Role of Hepatitis B virus X protein in HBV replication

乙型肝炎病毒X蛋白在HBV复制中的作用

• 批准号: 7037699
• 负责人: Michael J Bouchard
• 金额: $ 33.11万
• 依托单位: DREXEL UNIVERSITY
• 依托单位国家: 美国
• 财政年份: 2005
• 资助国家: 美国
• 起止时间: 2005-12-01 至 2010-11-30
• 项目状态: 已结题
• 来源: https://reporter.nih.gov/project-details/7037699
• 关键词: Adenoviridae; apoptosis; calcium flux; calcium indicator; fluorimetry; gene expression; hepatitis B virus group; hepatocellular carcinoma; laboratory rat; liver cells; membrane potentials; mitochondrial membrane; molecular oncology; molecular probes; protein localization; protein protein interaction; protein structure function; thapsigargin; tissue /cell culture; transcription factor; transfection /expression vector; virus protein; virus replication; voltage gated channel; western blottings

DESCRIPTION (provided by applicant): The association between hepatocellular carcinoma (HCC) and chronic infection with the human hepatitis B virus (HBV) has generated considerable interest in understanding how infection with HBV increases the risk for liver cancer. Based on studies in woodchucks infected with the woodchuck hepatitis virus, it is assumed that the X protein (HBx) of all mammalian hepadnaviruses, including human HBV, is essential for viral replication. There is also evidence that HBx contributes to the development of HCC. HBx activates many cellular signaling cascades; however, how this is accomplished is unclear. Most studies that sought to identify the essential role of HBx during HBV replication, and understand how HBx regulates cellular signaling pathways, were performed in liver cell lines derived from liver tumors. The use of immortalized or transformed hepatocytes suffers from its lack of biological relevance compared to authentic hepatocytes. We have demonstrated that a key activity of HBx is regulation of cellular calcium signaling pathways. This proposal aims to understand key activities of HBx using cultures of primary rat hepatocytes and to determine how these activities influence hepatocyte physiology and HBV replication. Studies in AIM 1 will characterize the molecular mechanism of HBx activation of calcium signaling pathways in hepatocytes and how this influences HBV replication. Studies in AIM 2 will focus on the interaction between HBx and mitochondria and how this impacts hepatocyte physiology and HBV replication. AIM 3 specifically focuses on regulation of apoptosis by HBx expressed alone or during HBV replication. Although the fundamental activities of HBx are likely preserved in hepatocytes as compared to transformed cells, the magnitude, duration and complexity of these activities may differ in primary hepatocytes. Results from studies in primary rat hepatocytes should more accurately reflect the state of an authentic infected cell, clarify the disparate HBx activities that have been reported, and provide a more sophisticated understanding of the role of HBx during HBV replication.

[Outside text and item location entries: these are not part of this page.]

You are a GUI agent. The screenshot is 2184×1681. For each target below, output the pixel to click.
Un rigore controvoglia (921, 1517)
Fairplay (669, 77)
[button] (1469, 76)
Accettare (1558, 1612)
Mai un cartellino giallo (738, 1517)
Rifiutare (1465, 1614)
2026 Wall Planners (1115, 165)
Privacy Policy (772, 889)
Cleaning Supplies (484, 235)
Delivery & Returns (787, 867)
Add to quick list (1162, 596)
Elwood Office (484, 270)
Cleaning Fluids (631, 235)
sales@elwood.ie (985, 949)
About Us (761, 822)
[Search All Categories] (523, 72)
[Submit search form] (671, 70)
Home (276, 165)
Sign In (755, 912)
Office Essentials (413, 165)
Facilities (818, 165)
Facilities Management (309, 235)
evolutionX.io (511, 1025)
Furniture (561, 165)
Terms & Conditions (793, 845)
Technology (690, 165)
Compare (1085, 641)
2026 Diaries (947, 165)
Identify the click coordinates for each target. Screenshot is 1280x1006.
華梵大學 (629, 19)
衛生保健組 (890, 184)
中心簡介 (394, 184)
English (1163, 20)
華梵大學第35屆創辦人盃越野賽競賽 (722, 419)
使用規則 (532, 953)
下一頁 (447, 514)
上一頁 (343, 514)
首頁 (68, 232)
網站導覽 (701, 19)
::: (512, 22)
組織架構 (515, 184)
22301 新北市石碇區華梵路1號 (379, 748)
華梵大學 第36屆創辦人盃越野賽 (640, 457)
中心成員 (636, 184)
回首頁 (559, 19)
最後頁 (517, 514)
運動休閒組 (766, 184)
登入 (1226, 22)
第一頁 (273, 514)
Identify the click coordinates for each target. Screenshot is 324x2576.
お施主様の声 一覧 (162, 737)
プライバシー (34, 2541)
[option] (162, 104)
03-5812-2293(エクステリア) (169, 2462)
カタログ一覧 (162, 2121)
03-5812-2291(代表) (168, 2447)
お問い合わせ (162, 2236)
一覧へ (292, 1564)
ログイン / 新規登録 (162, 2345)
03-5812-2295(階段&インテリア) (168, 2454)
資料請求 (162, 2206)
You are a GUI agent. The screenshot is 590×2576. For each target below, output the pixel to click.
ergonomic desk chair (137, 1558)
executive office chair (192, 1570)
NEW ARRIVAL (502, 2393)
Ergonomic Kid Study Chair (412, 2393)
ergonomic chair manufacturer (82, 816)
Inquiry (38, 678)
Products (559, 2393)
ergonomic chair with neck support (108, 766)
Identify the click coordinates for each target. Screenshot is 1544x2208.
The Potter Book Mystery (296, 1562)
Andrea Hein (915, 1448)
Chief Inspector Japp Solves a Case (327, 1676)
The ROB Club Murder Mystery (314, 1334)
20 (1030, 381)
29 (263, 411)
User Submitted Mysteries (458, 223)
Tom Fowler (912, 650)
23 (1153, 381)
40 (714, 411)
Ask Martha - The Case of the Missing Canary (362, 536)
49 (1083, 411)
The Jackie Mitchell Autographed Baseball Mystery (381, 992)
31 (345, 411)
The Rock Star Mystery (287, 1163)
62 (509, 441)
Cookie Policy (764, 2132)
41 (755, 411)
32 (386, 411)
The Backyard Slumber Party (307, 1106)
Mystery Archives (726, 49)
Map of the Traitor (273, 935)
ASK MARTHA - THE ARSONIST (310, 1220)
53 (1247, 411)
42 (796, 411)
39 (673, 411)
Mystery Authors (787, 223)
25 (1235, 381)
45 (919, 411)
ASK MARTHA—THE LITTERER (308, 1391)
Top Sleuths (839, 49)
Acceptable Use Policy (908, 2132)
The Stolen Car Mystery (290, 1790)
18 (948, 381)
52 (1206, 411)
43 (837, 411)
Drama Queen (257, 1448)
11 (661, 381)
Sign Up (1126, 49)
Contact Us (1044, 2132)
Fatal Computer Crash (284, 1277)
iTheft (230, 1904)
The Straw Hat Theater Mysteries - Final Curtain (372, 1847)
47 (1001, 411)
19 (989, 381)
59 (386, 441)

描述（由申请人提供）：肝细胞癌（HCC）与人B肝炎病毒（HBV）慢性感染之间的相关性引起了人们对了解HBV感染如何增加肝癌风险的极大兴趣。基于对感染土拨鼠肝炎病毒的土拨鼠的研究，假设所有哺乳动物嗜肝DNA病毒（包括人HBV）的X蛋白（HBx）对病毒复制至关重要。也有证据表明HBx有助于HCC的发展。HBx激活许多细胞信号级联;然而，这是如何实现的尚不清楚。大多数研究试图确定HBx在HBV复制过程中的重要作用，并了解HBx如何调节细胞信号传导途径，这些研究都是在来自肝脏肿瘤的肝细胞系中进行的。与真实肝细胞相比，永生化或转化肝细胞的使用缺乏生物学相关性。我们已经证明HBx的一个关键活性是调节细胞钙信号通路。本提案旨在了解HBx使用原代大鼠肝细胞培养物的关键活动，并确定这些活动如何影响肝细胞生理学和HBV复制。AIM 1的研究将表征肝细胞中HBx激活钙信号通路的分子机制以及这如何影响HBV复制。AIM 2的研究将集中在HBx和线粒体之间的相互作用以及这如何影响肝细胞生理学和HBV复制。AIM 3特别关注单独表达或在HBV复制过程中表达的HBx对细胞凋亡的调节。虽然与转化细胞相比，HBx的基本活性可能在肝细胞中保留，但这些活性的幅度、持续时间和复杂性在原代肝细胞中可能不同。原代大鼠肝细胞研究的结果应该更准确地反映真实感染细胞的状态，澄清不同的HBx活动，已报告，并提供了一个更复杂的理解HBx在HBV复制过程中的作用。